“Do you intend to suggest any course of action to the young lady?” he asked.
He received no answer. Just then the doctor was not thinking about the young lady. He strode hastily up the stairs, through an atmosphere yet heavy and sweet with its lingering cloud of incense, and into the room where M. Moreau was doing battle with the last enemy he would have to contend with. A girl stood by the side of the bed, looking down on the dread struggle with pitiful eyes. Except now and then moistening the poor parched lips or smoothing the tumbled pillow, there was nothing for her to do but watch: all apparent consciousness was at an end; no sign of recognition greeted the doctor. He also stood watching for a few minutes before he turned to the girl.
“How long is it since this change came on, mademoiselle?”
“About a quarter of an hour. I think he hardly heard Monsieur le Curé’s last words,” she added, under her breath. Her voice trembled: that quarter of an hour had seemed very terrible to poor Thérèse. The sunlight streamed in at the window, but, in spite of it, the room looked dark and funereal: there was a heavy paper on the walls; stiff, solid furniture; in one corner a huge black stove reared itself grimly towards the ceiling. The women of the house would have stayed with her, but the old man was impatient of their presence: almost his last word had been a peremptory “Go!” still fierce enough to frighten them. It was not likely that the consciousness of any person’s presence would return, as M. Deshoulières quickly perceived. He took the little notary to the door, and told him so.
“There is no possible use in your waiting, M. Ignace,” he said. “I was a fool, and must abide by the consequences. Nothing will ever be changed now. What is the matter?—are you ill?” he went on, noticing his pale face.

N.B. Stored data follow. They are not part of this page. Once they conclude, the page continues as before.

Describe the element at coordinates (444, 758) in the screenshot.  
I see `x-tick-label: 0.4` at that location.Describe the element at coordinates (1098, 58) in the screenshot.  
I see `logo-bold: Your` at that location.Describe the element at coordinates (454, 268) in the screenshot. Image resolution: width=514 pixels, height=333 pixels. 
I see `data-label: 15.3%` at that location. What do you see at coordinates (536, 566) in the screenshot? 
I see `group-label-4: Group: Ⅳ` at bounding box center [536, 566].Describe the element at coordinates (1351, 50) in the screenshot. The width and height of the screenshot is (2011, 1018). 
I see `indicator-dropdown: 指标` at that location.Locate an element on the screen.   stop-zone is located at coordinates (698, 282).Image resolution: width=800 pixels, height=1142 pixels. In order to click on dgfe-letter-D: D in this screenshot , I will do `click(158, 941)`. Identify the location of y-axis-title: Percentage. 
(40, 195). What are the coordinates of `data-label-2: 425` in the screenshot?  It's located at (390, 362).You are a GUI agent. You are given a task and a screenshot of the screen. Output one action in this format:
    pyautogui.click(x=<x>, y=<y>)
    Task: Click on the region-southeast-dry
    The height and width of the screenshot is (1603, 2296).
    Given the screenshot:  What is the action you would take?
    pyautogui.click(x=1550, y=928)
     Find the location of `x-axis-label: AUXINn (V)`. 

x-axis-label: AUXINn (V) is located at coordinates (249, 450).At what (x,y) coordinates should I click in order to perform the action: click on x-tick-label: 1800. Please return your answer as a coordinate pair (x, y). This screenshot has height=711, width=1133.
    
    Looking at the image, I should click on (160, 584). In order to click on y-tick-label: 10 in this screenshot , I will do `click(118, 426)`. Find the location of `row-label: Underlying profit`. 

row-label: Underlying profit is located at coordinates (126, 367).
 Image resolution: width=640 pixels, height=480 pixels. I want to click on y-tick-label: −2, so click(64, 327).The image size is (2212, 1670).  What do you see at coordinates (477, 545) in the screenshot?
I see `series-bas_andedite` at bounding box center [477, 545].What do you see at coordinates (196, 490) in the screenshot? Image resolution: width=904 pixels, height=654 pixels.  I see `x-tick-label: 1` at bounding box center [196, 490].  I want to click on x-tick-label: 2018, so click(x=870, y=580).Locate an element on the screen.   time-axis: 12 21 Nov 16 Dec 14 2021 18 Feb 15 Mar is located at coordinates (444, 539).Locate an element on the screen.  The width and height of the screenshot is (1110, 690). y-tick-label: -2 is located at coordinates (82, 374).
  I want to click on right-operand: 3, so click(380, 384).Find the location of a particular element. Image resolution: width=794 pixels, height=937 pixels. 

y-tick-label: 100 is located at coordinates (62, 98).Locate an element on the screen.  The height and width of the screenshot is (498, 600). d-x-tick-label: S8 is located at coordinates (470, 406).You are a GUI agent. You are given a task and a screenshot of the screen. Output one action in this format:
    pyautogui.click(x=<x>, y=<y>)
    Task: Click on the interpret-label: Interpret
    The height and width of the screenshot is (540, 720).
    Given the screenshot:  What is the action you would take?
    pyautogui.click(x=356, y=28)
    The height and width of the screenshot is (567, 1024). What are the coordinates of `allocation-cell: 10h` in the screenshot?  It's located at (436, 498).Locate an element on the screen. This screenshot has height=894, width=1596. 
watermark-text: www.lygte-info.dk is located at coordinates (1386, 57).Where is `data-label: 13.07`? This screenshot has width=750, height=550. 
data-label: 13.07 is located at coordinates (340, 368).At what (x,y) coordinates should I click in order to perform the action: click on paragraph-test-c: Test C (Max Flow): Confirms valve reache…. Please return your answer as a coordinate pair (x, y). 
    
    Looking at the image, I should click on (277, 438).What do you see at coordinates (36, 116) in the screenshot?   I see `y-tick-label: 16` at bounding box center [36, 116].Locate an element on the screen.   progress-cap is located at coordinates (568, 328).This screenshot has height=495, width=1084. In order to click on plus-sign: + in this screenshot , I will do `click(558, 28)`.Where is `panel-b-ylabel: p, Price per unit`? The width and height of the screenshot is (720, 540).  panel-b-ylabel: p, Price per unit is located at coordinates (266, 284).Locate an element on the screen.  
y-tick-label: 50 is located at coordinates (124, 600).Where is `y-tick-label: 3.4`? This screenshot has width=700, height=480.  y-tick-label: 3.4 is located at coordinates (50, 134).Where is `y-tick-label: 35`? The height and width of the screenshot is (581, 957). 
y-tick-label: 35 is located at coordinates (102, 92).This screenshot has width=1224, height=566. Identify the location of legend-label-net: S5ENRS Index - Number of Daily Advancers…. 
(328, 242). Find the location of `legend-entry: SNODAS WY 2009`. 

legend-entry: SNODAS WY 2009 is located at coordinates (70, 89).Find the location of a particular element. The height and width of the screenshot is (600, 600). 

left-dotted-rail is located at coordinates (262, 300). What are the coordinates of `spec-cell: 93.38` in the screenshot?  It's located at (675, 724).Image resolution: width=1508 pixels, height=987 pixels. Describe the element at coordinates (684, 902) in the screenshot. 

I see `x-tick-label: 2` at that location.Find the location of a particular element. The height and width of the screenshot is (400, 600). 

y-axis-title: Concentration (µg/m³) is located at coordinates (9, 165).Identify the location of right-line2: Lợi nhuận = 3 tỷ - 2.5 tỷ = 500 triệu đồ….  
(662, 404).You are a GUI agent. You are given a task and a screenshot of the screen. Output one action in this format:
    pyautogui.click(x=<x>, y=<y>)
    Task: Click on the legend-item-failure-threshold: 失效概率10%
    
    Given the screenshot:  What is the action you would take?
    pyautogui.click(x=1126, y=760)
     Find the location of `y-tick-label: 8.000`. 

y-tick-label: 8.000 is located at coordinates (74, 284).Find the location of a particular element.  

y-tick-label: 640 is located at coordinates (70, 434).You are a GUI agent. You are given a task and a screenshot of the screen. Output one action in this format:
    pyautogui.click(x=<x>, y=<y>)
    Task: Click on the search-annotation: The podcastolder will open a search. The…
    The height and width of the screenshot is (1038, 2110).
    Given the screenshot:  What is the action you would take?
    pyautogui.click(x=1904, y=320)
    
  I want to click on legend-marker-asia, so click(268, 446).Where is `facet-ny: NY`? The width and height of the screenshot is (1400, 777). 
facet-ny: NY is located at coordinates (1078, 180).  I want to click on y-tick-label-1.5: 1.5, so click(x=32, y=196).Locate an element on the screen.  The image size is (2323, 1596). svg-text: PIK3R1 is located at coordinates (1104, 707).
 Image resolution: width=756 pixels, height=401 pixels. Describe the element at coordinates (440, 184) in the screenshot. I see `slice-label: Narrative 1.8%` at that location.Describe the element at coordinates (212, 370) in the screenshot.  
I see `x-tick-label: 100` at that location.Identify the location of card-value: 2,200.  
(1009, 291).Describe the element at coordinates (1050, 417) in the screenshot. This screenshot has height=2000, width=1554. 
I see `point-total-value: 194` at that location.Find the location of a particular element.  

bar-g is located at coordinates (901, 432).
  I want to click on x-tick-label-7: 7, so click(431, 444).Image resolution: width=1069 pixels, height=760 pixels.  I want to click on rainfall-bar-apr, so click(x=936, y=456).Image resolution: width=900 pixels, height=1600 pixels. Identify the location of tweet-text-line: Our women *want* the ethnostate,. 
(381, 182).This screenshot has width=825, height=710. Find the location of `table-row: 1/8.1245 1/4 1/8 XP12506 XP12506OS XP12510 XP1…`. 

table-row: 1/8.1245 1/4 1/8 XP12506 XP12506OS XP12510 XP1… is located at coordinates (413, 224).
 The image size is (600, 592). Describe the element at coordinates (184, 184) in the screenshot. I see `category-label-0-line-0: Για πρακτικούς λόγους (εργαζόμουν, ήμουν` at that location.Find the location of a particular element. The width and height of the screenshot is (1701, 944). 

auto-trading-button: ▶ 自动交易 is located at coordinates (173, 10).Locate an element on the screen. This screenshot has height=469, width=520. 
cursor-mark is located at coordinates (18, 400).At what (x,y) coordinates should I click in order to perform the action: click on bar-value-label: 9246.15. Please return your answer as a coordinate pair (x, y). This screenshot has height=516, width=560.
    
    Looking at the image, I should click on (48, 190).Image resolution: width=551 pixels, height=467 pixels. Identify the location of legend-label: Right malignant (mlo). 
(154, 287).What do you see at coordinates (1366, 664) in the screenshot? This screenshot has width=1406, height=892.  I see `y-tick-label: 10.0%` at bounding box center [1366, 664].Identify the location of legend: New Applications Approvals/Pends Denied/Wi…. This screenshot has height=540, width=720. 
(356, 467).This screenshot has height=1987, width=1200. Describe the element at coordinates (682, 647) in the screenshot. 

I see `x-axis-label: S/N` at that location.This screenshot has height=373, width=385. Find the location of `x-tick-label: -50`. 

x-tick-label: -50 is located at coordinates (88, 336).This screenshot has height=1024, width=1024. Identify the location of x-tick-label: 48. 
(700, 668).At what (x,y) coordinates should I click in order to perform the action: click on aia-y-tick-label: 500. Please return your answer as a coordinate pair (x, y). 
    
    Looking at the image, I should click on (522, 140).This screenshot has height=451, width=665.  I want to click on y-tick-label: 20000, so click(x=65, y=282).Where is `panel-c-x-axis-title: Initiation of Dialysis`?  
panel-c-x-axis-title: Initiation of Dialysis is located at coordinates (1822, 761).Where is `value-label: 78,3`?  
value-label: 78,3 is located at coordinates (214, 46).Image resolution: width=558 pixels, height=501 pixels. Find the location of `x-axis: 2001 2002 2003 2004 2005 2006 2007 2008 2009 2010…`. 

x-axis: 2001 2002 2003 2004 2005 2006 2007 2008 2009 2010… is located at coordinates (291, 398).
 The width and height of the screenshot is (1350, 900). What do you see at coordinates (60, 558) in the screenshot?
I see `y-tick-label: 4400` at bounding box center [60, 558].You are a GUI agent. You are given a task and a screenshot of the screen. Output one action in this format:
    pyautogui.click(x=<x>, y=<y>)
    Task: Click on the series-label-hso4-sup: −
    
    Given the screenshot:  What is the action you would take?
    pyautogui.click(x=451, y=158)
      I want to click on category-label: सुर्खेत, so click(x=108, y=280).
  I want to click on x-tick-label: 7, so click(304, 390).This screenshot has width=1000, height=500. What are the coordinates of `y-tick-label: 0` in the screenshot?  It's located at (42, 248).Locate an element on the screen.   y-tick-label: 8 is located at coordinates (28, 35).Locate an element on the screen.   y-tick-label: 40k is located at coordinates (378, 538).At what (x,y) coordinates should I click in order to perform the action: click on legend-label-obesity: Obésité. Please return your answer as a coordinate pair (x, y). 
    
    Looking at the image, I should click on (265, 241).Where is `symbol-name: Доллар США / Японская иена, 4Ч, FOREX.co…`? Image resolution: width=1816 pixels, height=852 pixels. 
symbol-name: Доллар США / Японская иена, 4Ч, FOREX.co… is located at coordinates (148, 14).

“For the moment,—only for the moment, M. Deshoulières,” answered the little man, with a quavering voice. “It is so horrible, you know, to see him like that. Will—will it be soon?”
“I do not know. It is what we must all come to,” said the doctor, sternly. He shut the door, and went back to the bedside. “That man is a veritable coward,” he said, half aloud, so that Thérèse might have heard if she had not been busied with a vain attempt to soothe the increasing restlessness of the dying man. Those two, and old Nannon, who came in after a while of her own accord, watched together. It was at an end before morning, as the doctor had foretold. When the grey dawn broke over the old weird-looking houses, with the young sycamore-trees standing sentinel-wise before them; when it touched the beautiful stern lines of the Cathedral, and delicate carving blossomed into distinctness, and light stole into the shadowy depths, and the little lamp before the altar burned yellow, and the jackdaws woke up screaming and busy, Monsieur Moreau lay with a quiet look upon his features to which they had long been strangers, until it seemed as if the day, which was bringing youth to all the earth, had brought it back to him, and fixed it on his face for ever.